====== PASSAGE GIVEN

$10k Reward For Info On Anyone Who Points a Laser At Planes Goes Nationwide
coondoggie writes: "The FBI today said it was making national a pilot program it tried out in 12 locations earlier this year that offers up to $10,000 for information leading to the arrest of anyone who intentionally aims a laser at an aircraft. According to the FBI, the pilot locations have seen a 19% decrease in the number of reported laser-to-aircraft incidents. Those locations included: Albuquerque, Chicago, Cleveland, Houston, Los Angeles, New York City, and Philadelphia."
You'd think they'd have just put polarized glass in the cockpit by now if it were that big of a deal. Oh wait... that's right, it's not that big of a deal.
Why do we continue to allow things like this to get blown so far out of proportion that we end up sending 16yr olds to prison for something that never really had a chance to do harm to anyone in the first place? A landing aircraft is moving faster than freeway traffic at it's slowest. Without computer control and actuators there is no way a person could, by hand, hold a laser on a cockpit window for more than a tenth of a second. If a pilot is unable to land a plane after a flash of light that brief, we'd better start making lightening illegal because it's a hell of a lot brighter, and more common than a laser strike.
[...]offers up to $10,000 for information leading to the arrest of anyone who intentionally aims a laser at an aircraft.

============
====== RAW DATA

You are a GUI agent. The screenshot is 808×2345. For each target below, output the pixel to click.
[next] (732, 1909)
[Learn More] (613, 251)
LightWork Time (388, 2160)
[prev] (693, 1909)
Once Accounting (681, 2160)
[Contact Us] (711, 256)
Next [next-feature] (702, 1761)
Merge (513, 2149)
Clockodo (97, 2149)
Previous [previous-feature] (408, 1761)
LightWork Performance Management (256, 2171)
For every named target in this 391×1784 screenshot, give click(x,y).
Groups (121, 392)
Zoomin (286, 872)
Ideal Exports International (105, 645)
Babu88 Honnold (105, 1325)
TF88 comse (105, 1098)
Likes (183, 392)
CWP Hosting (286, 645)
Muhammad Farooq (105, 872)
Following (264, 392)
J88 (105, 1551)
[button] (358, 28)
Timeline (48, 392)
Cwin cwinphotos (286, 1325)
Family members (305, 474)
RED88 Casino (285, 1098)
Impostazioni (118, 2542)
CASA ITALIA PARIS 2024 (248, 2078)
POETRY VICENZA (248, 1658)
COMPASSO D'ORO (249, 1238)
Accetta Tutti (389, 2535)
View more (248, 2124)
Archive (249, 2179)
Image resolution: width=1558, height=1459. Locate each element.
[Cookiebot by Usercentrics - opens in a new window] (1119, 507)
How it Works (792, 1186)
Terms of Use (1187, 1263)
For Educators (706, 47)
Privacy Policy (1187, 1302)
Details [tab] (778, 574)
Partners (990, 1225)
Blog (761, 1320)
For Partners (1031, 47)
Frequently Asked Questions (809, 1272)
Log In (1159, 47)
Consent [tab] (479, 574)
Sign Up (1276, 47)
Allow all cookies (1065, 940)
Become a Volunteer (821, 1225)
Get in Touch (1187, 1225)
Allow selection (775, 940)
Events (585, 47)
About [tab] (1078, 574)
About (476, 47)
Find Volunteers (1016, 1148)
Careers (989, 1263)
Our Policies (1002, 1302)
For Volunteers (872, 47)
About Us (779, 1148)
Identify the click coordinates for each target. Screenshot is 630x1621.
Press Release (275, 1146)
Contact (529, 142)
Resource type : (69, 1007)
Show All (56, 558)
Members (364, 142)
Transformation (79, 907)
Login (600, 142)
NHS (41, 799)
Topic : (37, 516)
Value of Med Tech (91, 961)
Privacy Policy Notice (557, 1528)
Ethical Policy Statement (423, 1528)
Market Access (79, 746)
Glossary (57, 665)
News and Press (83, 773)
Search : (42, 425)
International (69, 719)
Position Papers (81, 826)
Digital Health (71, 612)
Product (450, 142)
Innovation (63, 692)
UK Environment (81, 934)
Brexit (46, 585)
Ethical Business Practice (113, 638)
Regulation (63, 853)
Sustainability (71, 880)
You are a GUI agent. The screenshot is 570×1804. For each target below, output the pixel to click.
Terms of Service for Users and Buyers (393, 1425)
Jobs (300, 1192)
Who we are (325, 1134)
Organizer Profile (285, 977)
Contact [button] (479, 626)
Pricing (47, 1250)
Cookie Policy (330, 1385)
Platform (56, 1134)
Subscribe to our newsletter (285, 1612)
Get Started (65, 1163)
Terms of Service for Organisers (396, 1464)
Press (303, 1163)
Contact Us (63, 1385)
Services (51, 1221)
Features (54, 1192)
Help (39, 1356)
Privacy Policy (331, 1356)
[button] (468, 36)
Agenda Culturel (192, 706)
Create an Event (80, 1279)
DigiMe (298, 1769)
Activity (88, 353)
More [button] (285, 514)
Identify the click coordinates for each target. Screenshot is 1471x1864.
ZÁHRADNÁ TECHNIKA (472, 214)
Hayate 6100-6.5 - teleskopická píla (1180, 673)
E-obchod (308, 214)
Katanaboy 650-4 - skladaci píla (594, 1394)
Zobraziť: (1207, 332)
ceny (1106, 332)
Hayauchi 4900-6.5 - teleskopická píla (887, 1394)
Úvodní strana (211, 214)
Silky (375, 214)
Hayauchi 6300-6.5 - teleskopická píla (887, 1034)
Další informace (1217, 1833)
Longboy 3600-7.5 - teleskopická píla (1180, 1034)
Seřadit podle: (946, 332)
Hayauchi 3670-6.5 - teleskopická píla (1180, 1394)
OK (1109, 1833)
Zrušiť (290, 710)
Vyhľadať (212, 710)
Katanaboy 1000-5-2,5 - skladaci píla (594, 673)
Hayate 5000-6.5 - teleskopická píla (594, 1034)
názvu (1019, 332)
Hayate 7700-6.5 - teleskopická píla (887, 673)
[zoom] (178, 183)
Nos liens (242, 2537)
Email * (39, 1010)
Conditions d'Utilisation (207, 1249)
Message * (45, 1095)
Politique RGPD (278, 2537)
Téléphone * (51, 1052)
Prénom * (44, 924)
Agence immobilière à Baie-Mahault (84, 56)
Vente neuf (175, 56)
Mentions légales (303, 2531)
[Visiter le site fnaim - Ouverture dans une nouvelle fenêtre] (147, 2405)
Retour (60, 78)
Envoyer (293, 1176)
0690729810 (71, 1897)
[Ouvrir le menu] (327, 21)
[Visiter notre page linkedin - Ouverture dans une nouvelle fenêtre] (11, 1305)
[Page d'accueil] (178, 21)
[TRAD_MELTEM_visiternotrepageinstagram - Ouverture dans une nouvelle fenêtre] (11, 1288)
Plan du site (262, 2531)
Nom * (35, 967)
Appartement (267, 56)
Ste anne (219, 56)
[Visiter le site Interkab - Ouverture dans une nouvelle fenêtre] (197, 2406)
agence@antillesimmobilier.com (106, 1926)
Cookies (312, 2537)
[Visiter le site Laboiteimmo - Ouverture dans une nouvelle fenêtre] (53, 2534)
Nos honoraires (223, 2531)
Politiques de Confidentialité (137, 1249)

============

» **TASKS TO COMPLETE**:
[1] Name every city that the text about the laser reward lists as a pilot location.
[2] Using the text about the laser reward, answer these questions:
(a) What is the most the program offers for information leading to an arrest?
(b) By what percentage did reported laser-to-aircraft incidents drop in the pilot locations?
(c) According to one comment, a landing aircraft at its slowest is moving faster than what?
The records have no connection to the text about the laser reward.

» **TASK RESULTS**:
[1] Albuquerque, Chicago, Cleveland, Houston, Los Angeles, New York City, Philadelphia

[2]
(a) Up to $10,000
(b) 19%
(c) Freeway traffic